Seminar to explore hostile workplace climates in the sciences

August 31, 2016

University Relations

Kathryn Clancy
Kathryn Clancy


Kathryn Clancy will discuss the factors that can create a hostile workplace climate for women in the sciences during the Life Sciences Seminar at 3 p.m. on Friday, Sept. 16, in the Murie Building auditorium.

Clancy, an associate professor of anthropology at the University of Illinois, will discuss the historical context and existing conditions that make a hostile workplace climate more or less likely in the sciences. She will draw on datasets in the field sciences, astronomy and planetary science and physics. She'll also discuss individual career consequences, and broader consequences for scientific discovery, from a hostile climate.

Clancy received her doctorate in anthropology from Yale University and a joint honors bachelor's degree in biological anthropology and women’s studies from Harvard University. Her research integrates life history, evolutionary medicine and feminist biology to contest clinical definitions of normal in women’s health.

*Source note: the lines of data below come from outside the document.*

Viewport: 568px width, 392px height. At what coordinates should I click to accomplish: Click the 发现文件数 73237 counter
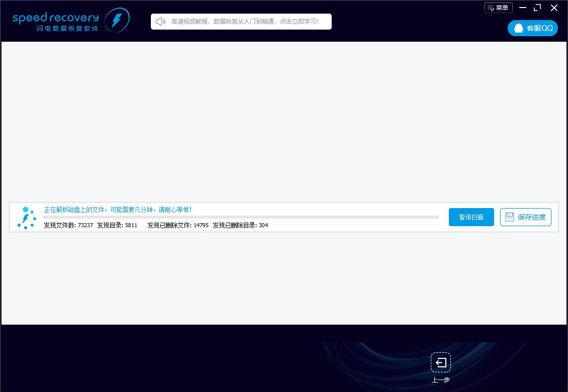coord(68,225)
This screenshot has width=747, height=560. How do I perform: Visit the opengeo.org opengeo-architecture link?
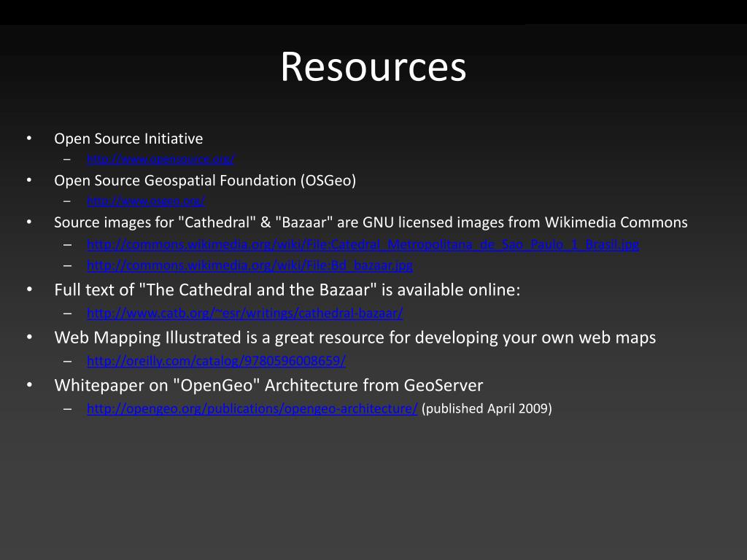(x=252, y=408)

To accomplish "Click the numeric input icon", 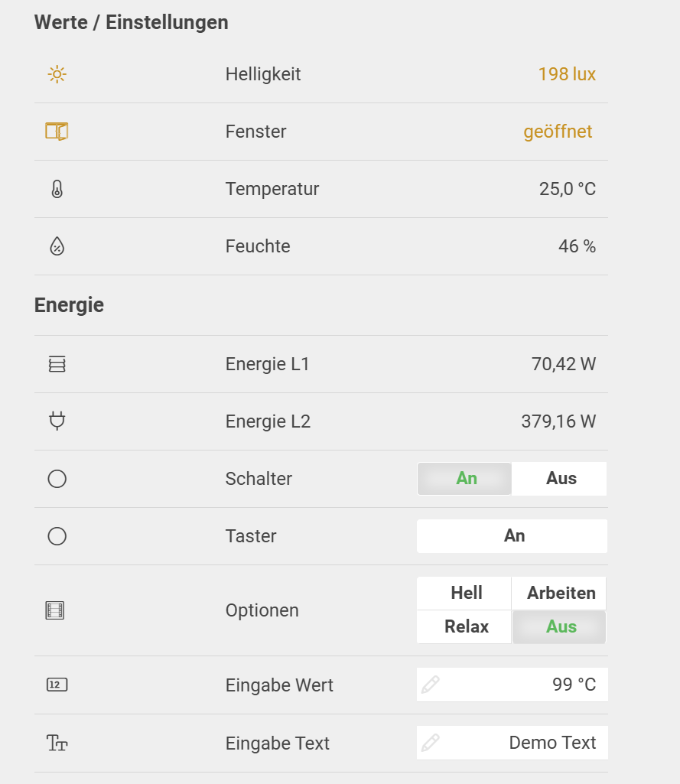I will click(57, 685).
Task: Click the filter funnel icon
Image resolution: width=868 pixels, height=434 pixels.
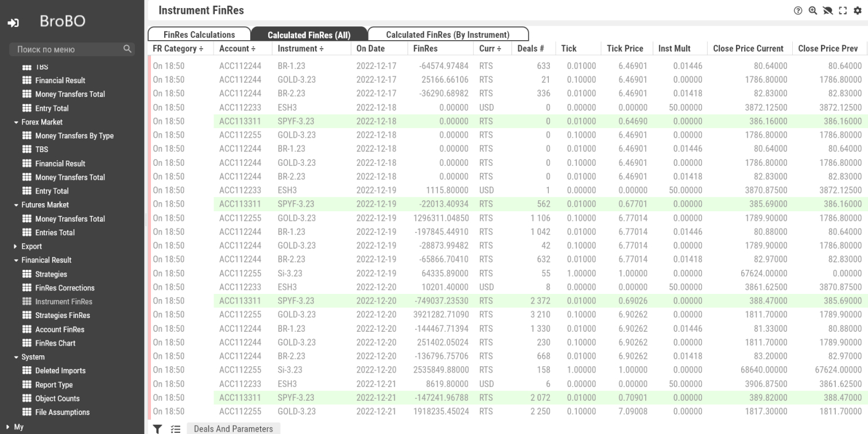Action: point(157,428)
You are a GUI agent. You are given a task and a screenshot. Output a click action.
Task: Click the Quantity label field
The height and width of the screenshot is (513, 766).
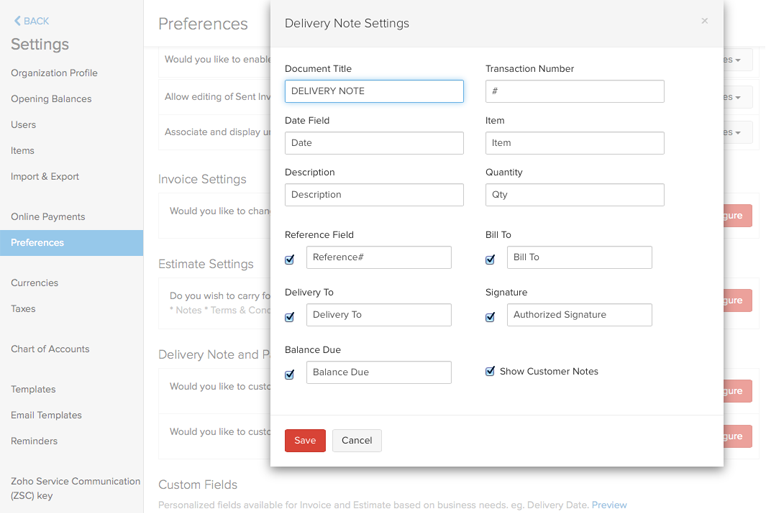(x=574, y=195)
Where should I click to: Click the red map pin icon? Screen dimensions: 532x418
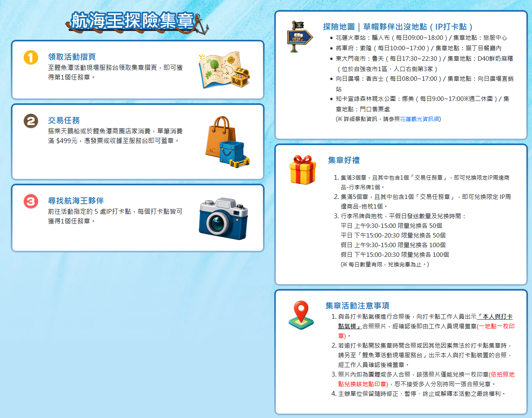pyautogui.click(x=301, y=315)
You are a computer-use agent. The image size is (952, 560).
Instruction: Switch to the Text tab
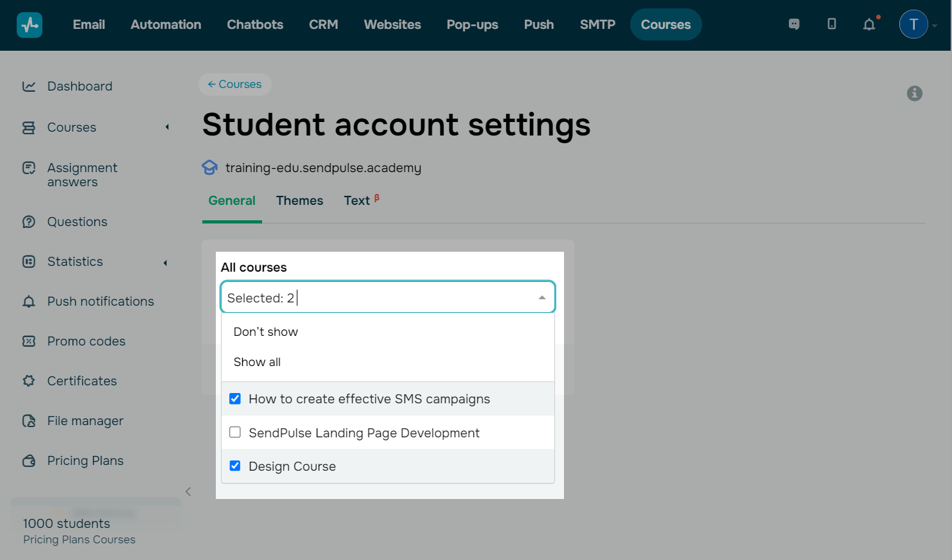[357, 200]
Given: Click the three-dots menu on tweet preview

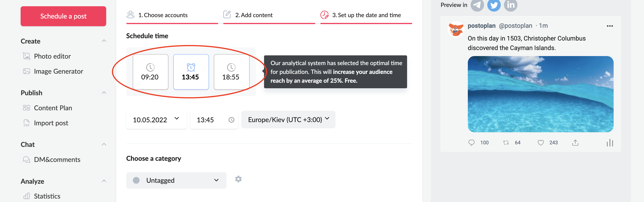Looking at the screenshot, I should (610, 26).
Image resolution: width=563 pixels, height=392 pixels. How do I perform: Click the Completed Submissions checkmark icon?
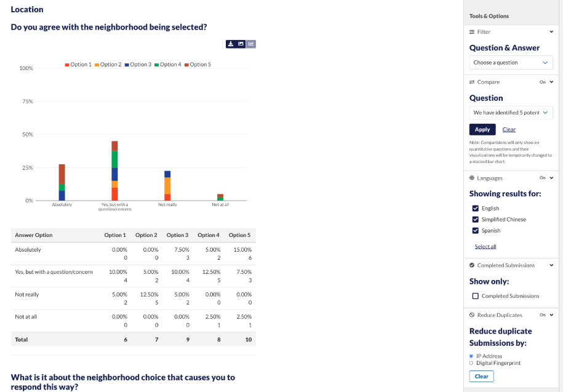pyautogui.click(x=472, y=265)

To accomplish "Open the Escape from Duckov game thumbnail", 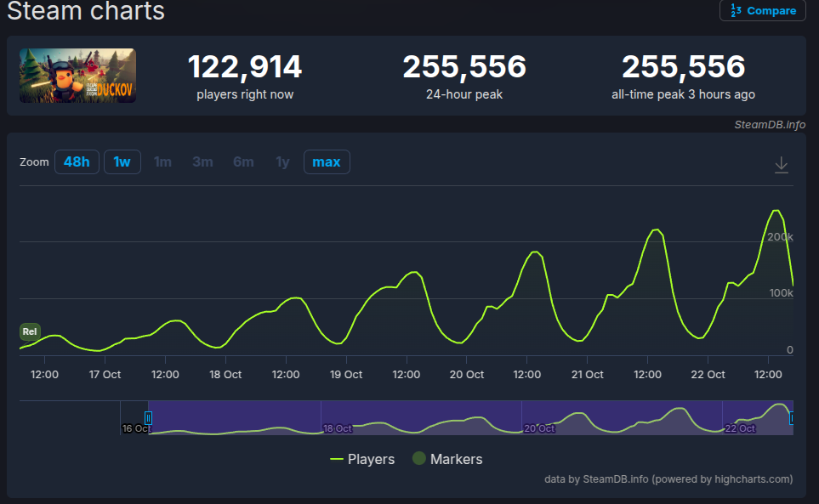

Clancy’s critical research on the culture of science has received widespread attention. She and her colleagues demonstrated the problem of sexual harassment and assault in the field sciences in a 2014 paper in the PLOS ONE academic journal. Upcoming publications will analyze problems in the fields of astronomy and physics.

This event is sponsored by the International Arctic Research Center, the Institute of Arctic Biology, the Office of the Vice Chancellor for Research and the Nanook Diversity and Action Center.